**YOUR TASK**
Your copy of the listing should be exact and should contain no pictures.

====================

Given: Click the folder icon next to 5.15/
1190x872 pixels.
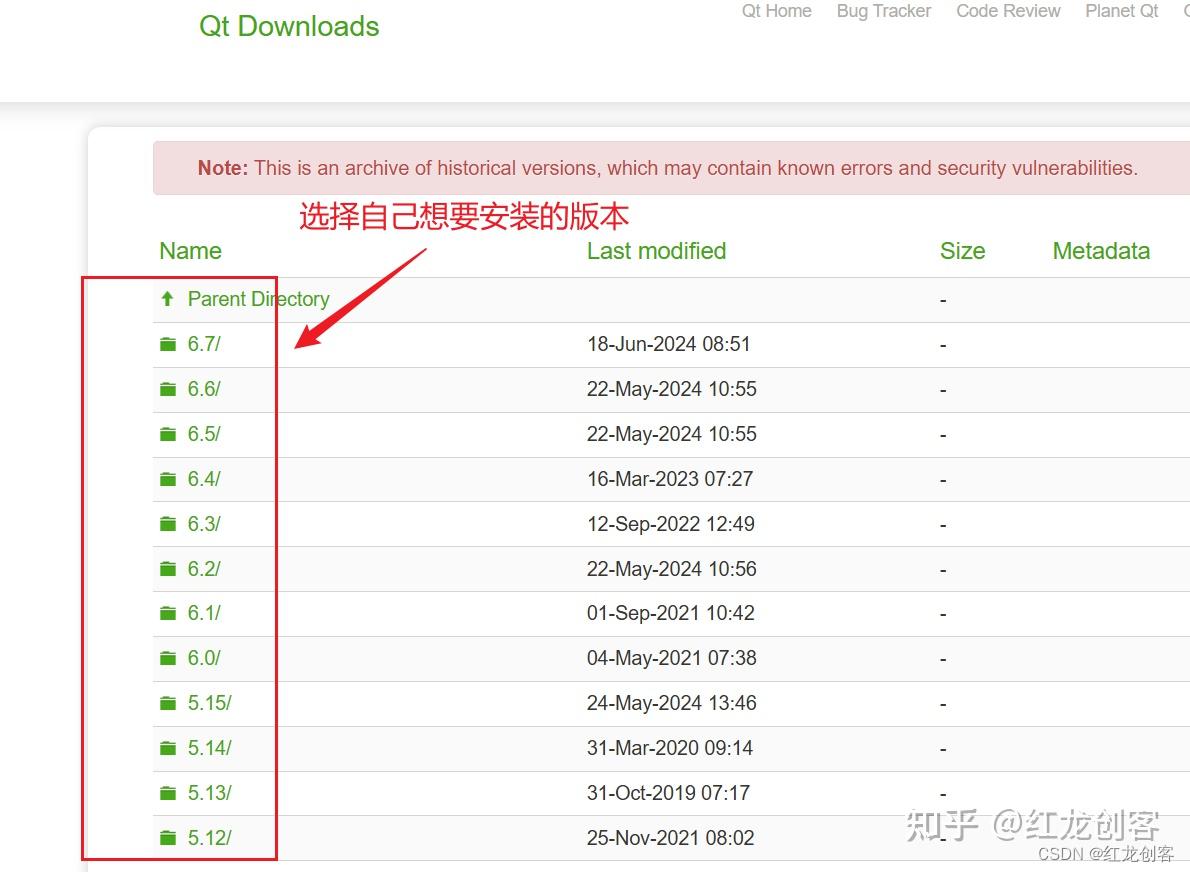Looking at the screenshot, I should pyautogui.click(x=167, y=703).
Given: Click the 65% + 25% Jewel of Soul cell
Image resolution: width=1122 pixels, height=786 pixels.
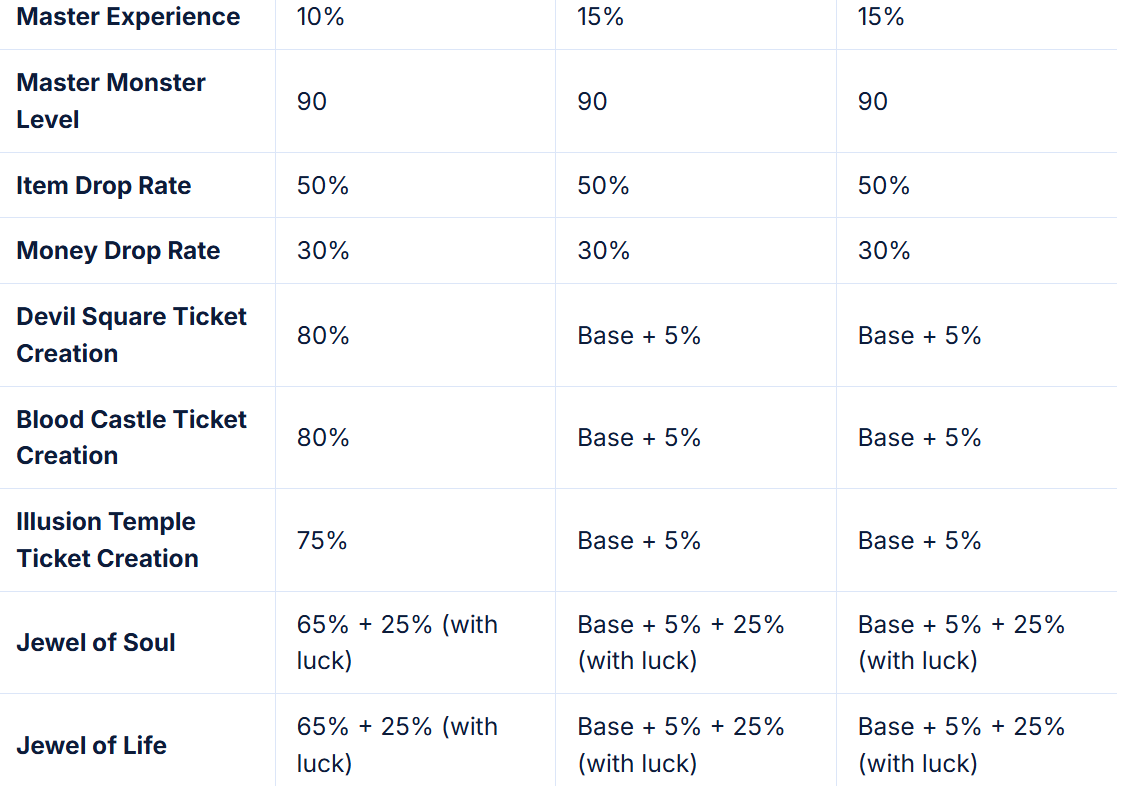Looking at the screenshot, I should (397, 642).
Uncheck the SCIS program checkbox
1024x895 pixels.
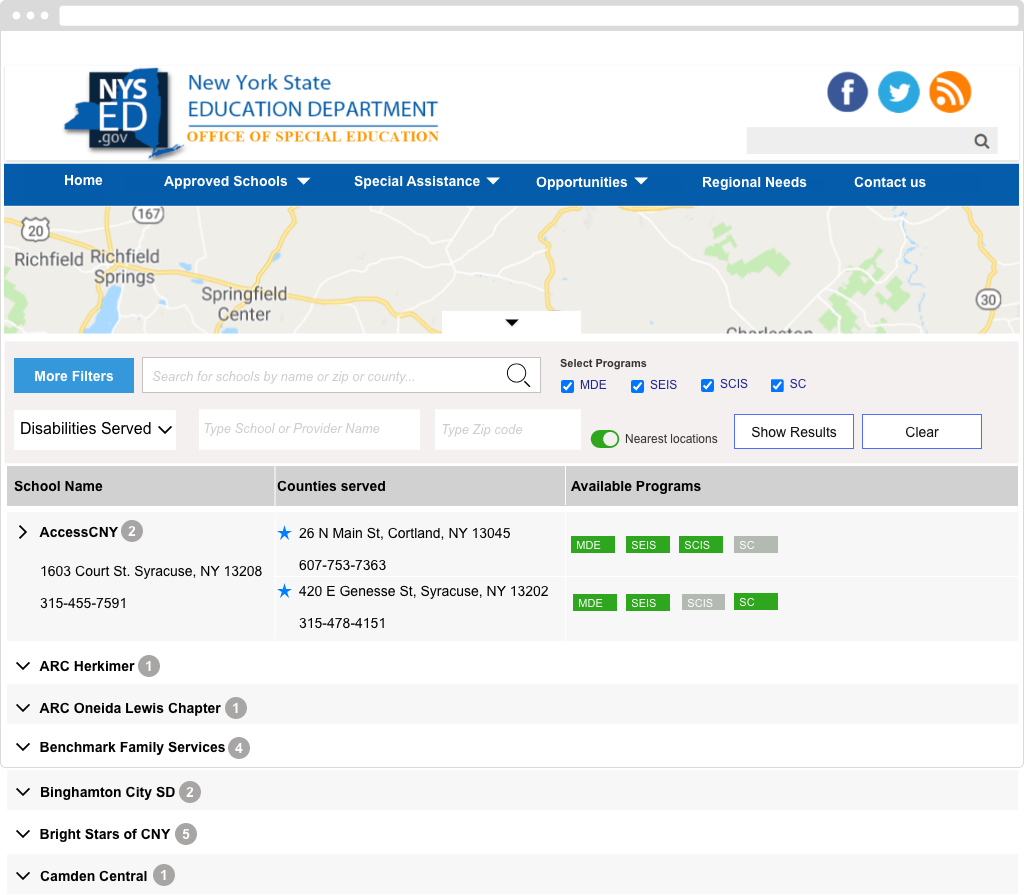click(x=707, y=386)
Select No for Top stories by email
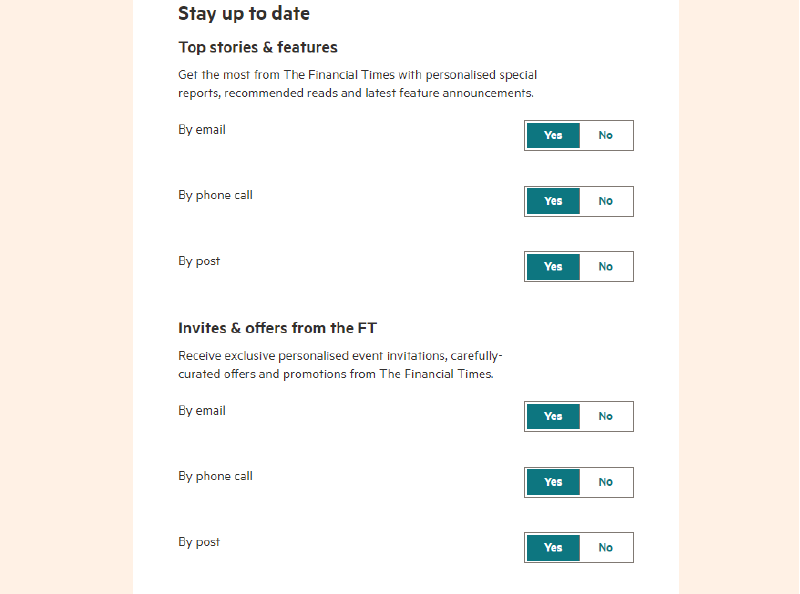This screenshot has height=594, width=800. click(606, 136)
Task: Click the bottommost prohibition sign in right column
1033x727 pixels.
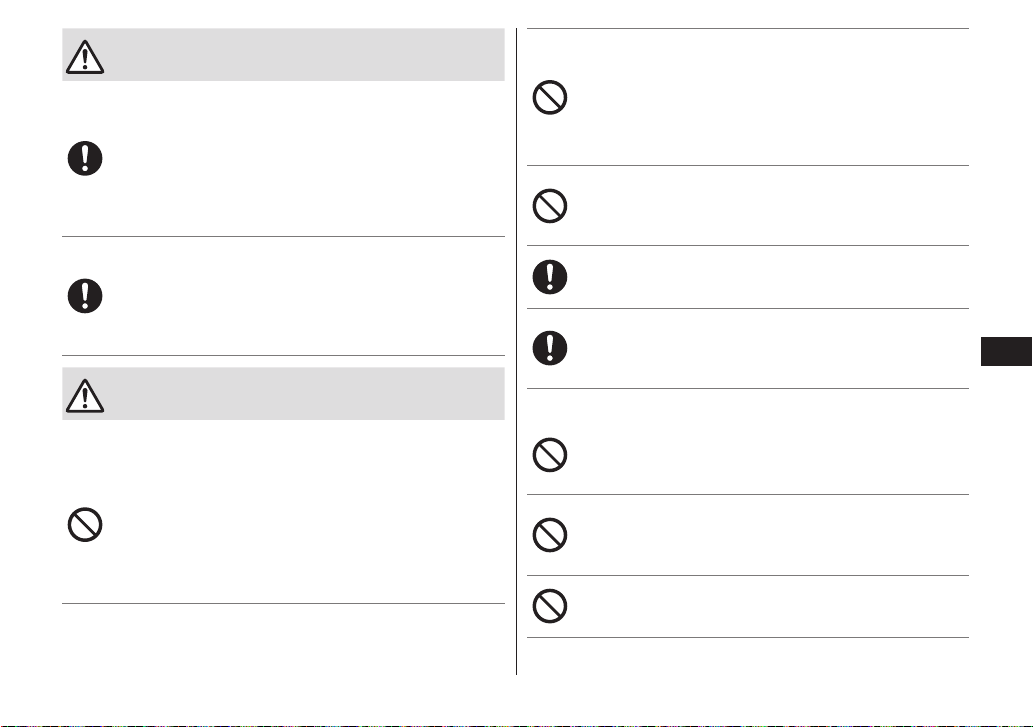Action: tap(549, 606)
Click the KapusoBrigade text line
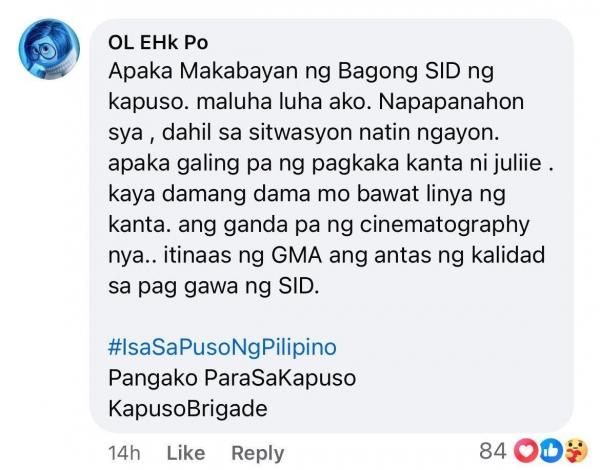The height and width of the screenshot is (470, 600). tap(188, 408)
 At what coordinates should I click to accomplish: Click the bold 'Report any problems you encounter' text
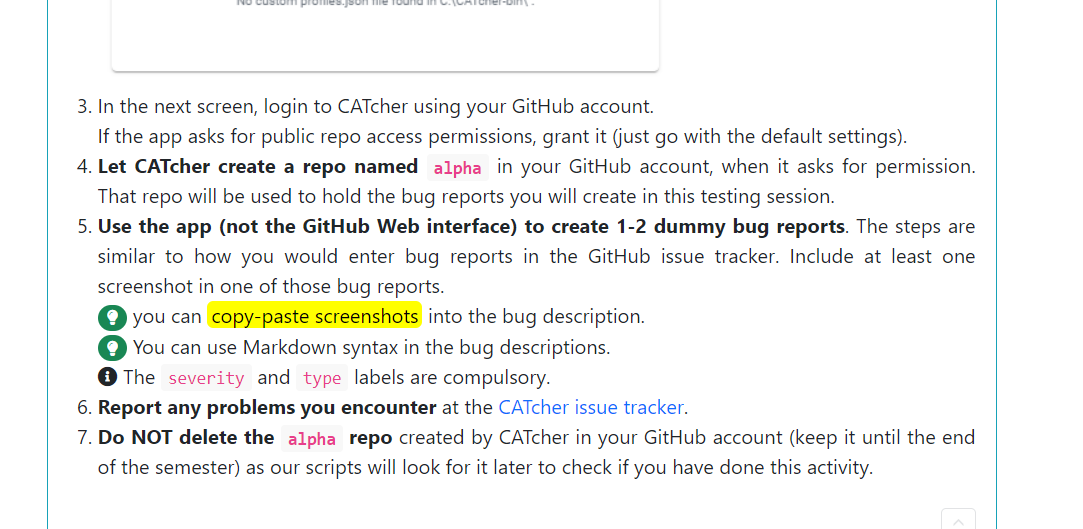click(267, 407)
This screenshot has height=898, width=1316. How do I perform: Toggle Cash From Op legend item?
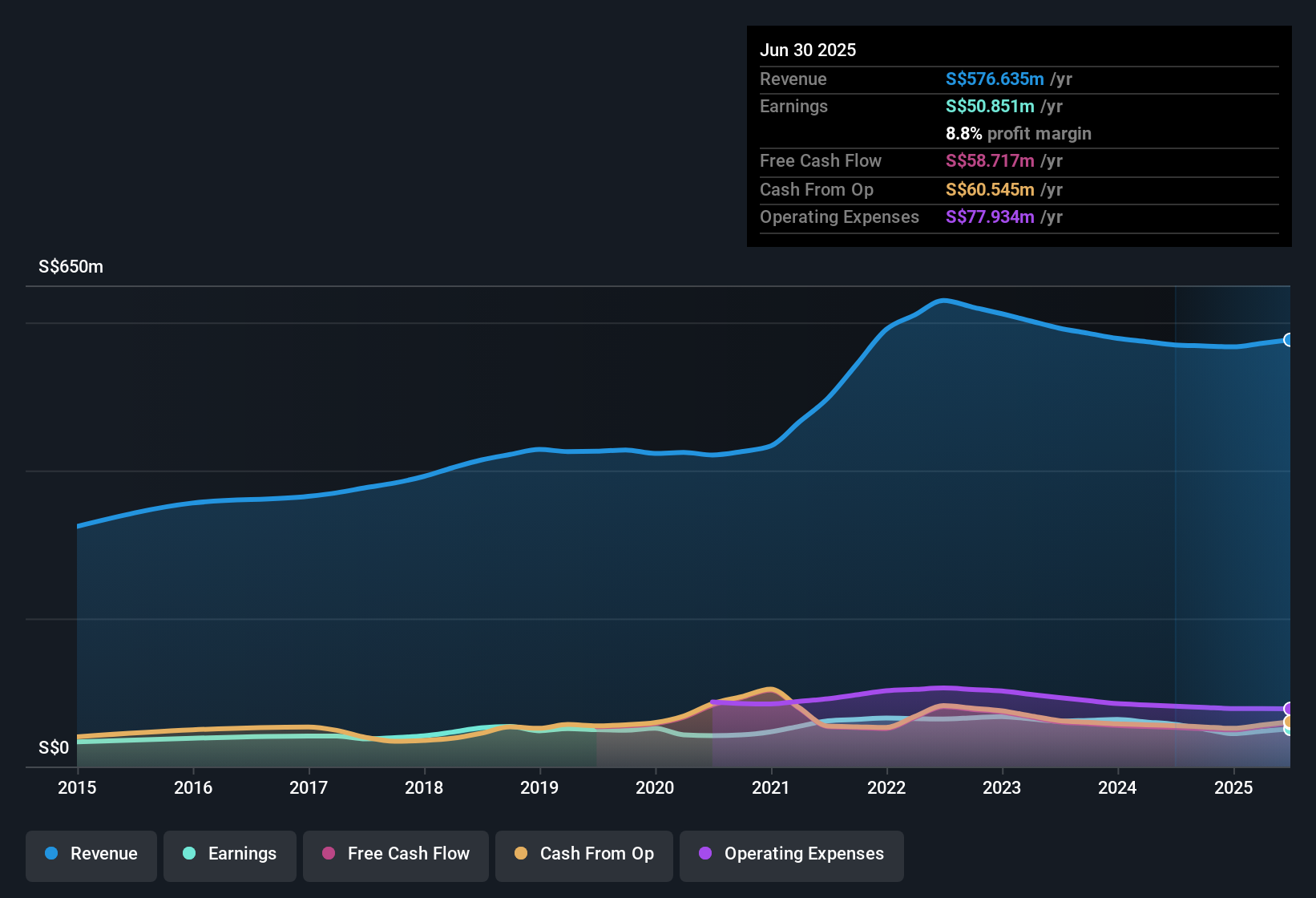click(x=584, y=856)
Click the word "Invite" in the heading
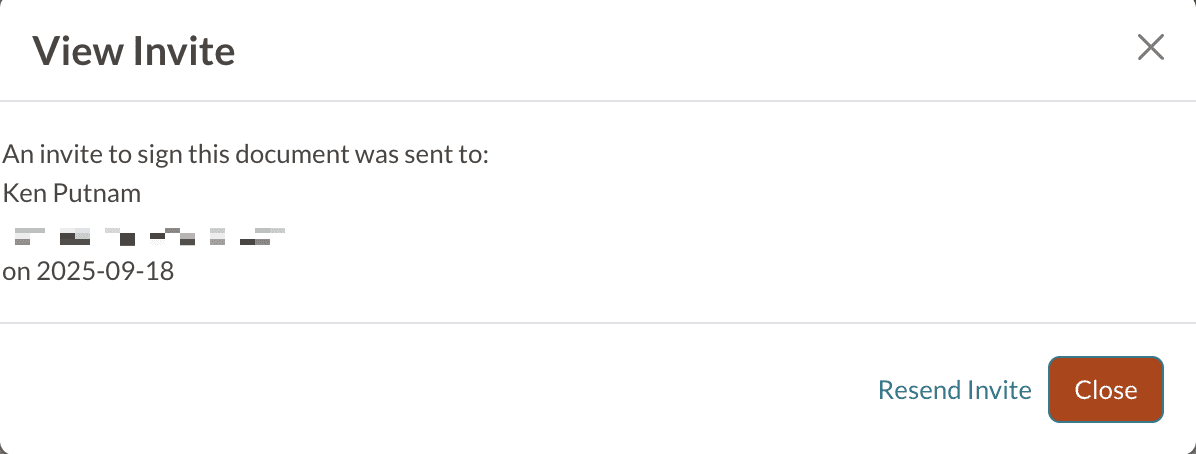This screenshot has height=454, width=1196. 184,50
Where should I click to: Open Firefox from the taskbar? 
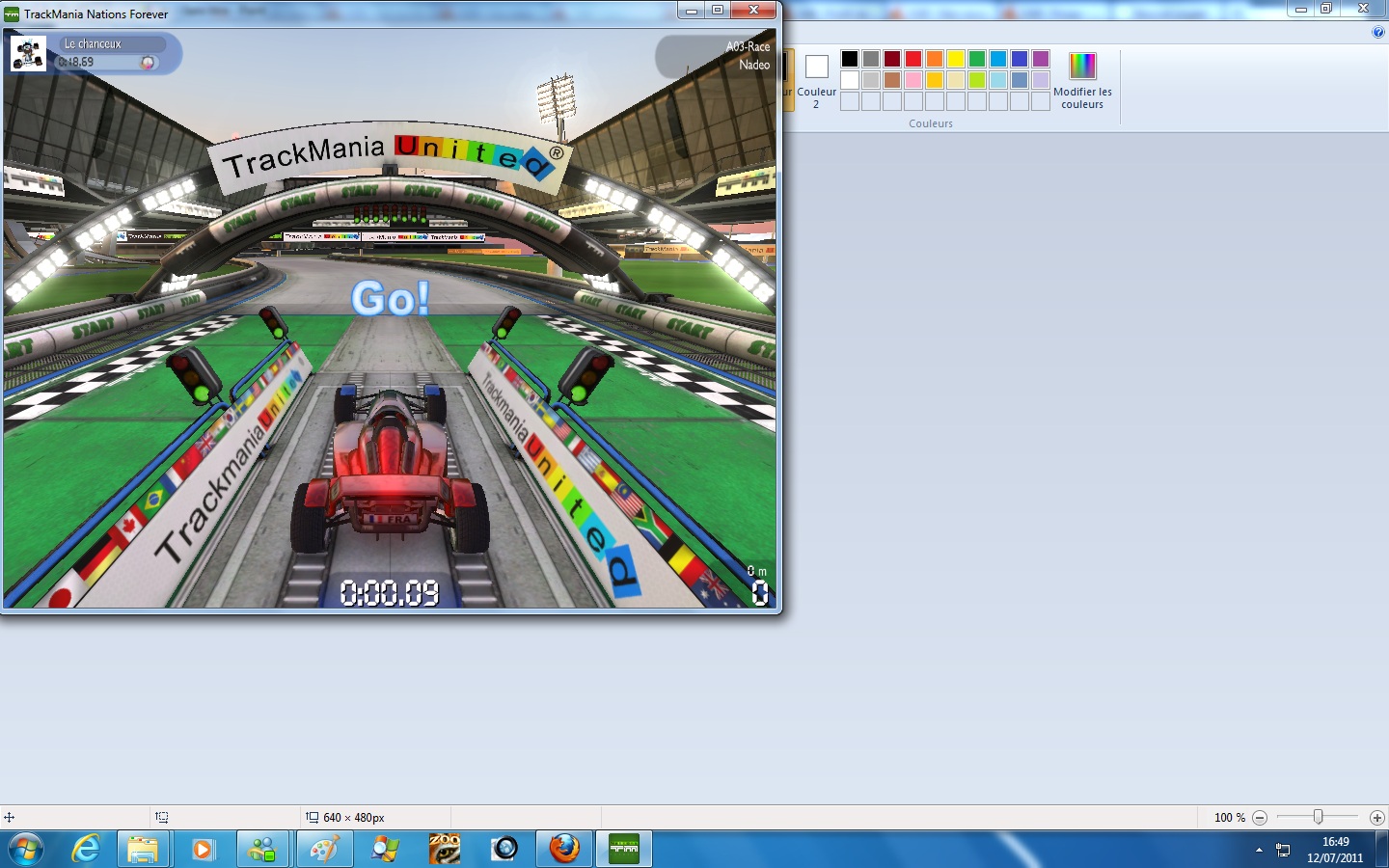(564, 849)
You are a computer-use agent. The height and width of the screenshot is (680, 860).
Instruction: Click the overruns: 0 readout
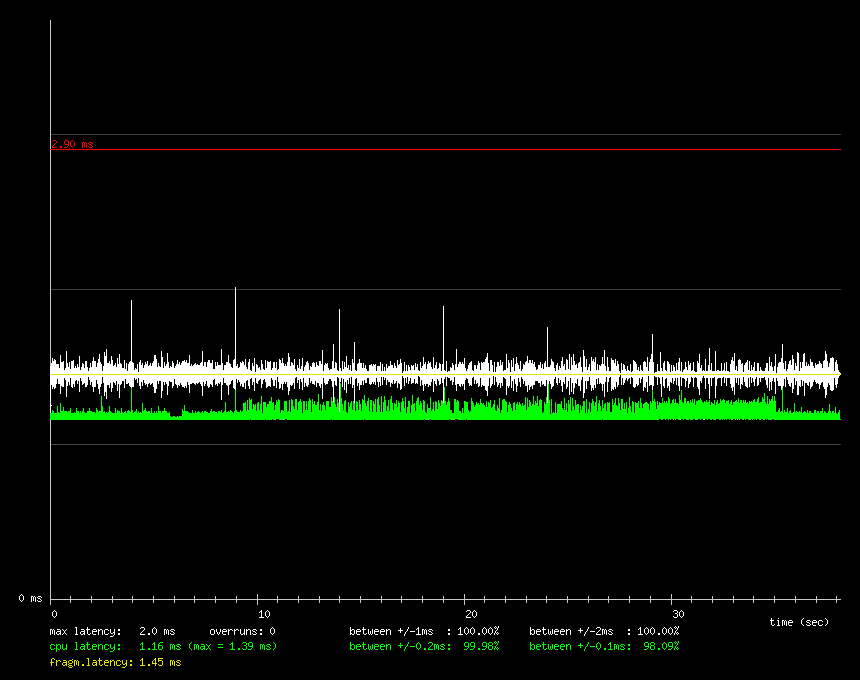(242, 631)
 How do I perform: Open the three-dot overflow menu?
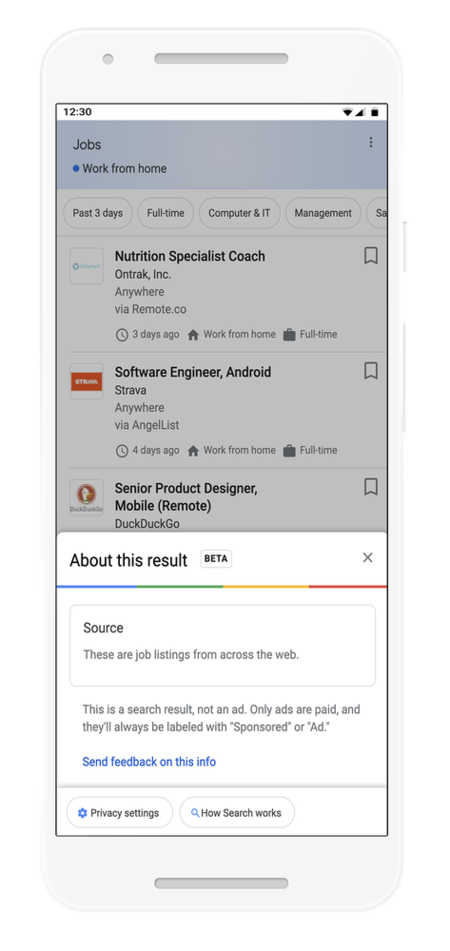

====================

**REPLY TO THE EXERCISE**
Given: Click the folder icon next to 5.15/
1190x872 pixels.
Looking at the screenshot, I should pyautogui.click(x=167, y=703).
Given: Click the 65% + 25% Jewel of Soul cell
Image resolution: width=1122 pixels, height=786 pixels.
Looking at the screenshot, I should (397, 642).
Uncheck the SCIS program checkbox
1024x895 pixels.
click(x=707, y=386)
Select No for Top stories by email
This screenshot has height=594, width=800. click(606, 136)
Task: Click the bottommost prohibition sign in right column
1033x727 pixels.
Action: tap(549, 606)
Click the KapusoBrigade text line
The height and width of the screenshot is (470, 600). tap(188, 408)
 At what coordinates should I click to accomplish: Click the bold 'Report any problems you encounter' text
click(267, 407)
This screenshot has height=898, width=1316. How do I perform: Toggle Cash From Op legend item?
click(x=584, y=856)
Click the word "Invite" in the heading
This screenshot has height=454, width=1196. 184,50
Where should I click to: Open Firefox from the taskbar? 
(564, 849)
You are a computer-use agent. The height and width of the screenshot is (680, 860).
Instruction: Click the overruns: 0 readout
(242, 631)
 How do I perform: Open the three-dot overflow menu?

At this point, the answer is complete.